This excellent case comes to us from our friends in the UK. The author wishes to remain anonymous, but we thank him for his contribution.
It is about 8am on a gorgeous Wednesday morning, when your Paramedic unit is dispatched to a 49 year old male, "chest pain".
You arrive at the bungalow of a summer resort and are greeted by an elderly couple.
"They don't look too bad", you think, but you are not that lucky.
"Our son has been complaining of chest pain and vomiting for a couple of days".
You are led back to a room where you find your 49 year old patient lying in bed.
His parents say they found him like this and called 911. They tell you he seemed ok when he went to bed last night.
Your patient is lying supine in bed, responds to verbal stimuli only, and it is difficult for you to make sense of his answers.
You note that he appears anxious and uncomfortable, with dried vomit on his shirt.
His airway seems clear, but his respirations seem quick and a bit shallow, although clear bilaterally. You put him on a non-rebreather.
The rest of the vitals are as follows:
- Pulse: 85 and regular
- RR: 27, shallow
- BP: 86/62
- Pupils: equal and reactive
- Skin: cool and slightly diaphoretic
While he is not adequately answering your questions, you are able to determine from his parents that he is an insulin dependent diabetic.
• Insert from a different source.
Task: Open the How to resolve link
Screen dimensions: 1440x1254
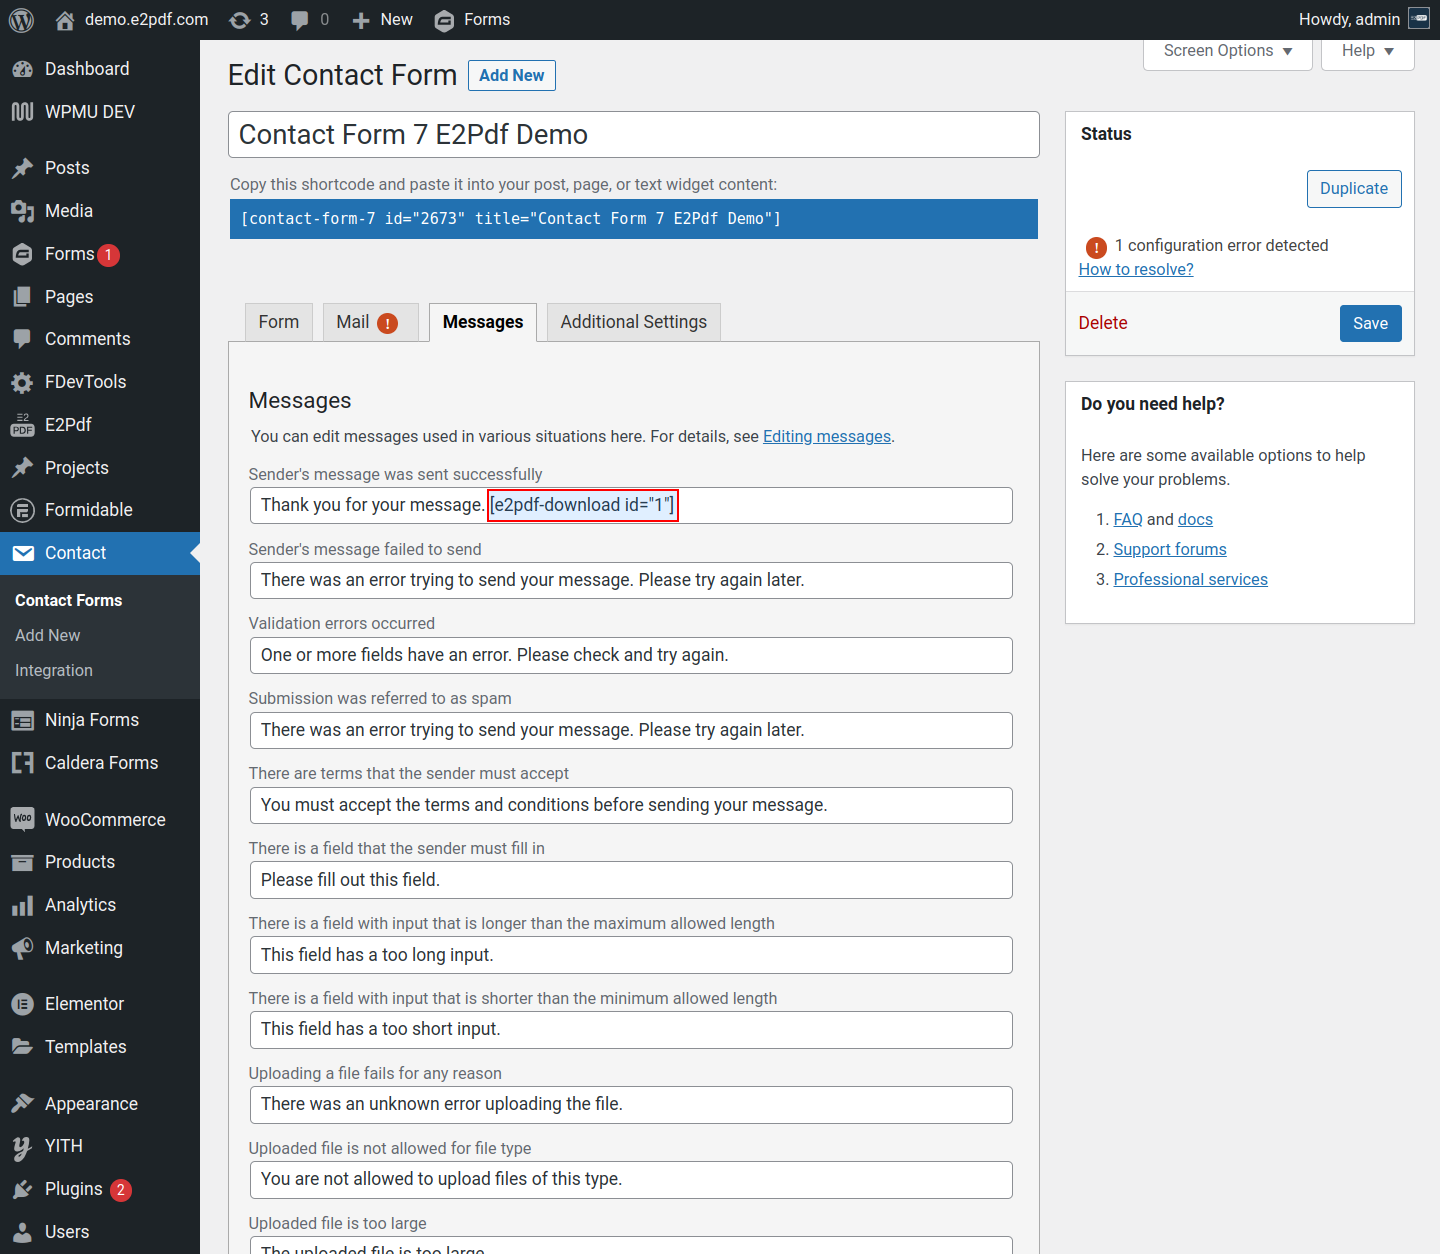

You are unable to determine any other past medical history, medications, or allergies.
You check his blood glucose while your partner puts him on the monitor. The BGL reads "High".
Here is the 12 lead:
You are 15 minutes from the local community hospital, and 30 minutes to the PCI center by ground. Air transport to PCI is a possibility.
What's your differential diagnosis?
What does the ECG show?
What do you want to do about it?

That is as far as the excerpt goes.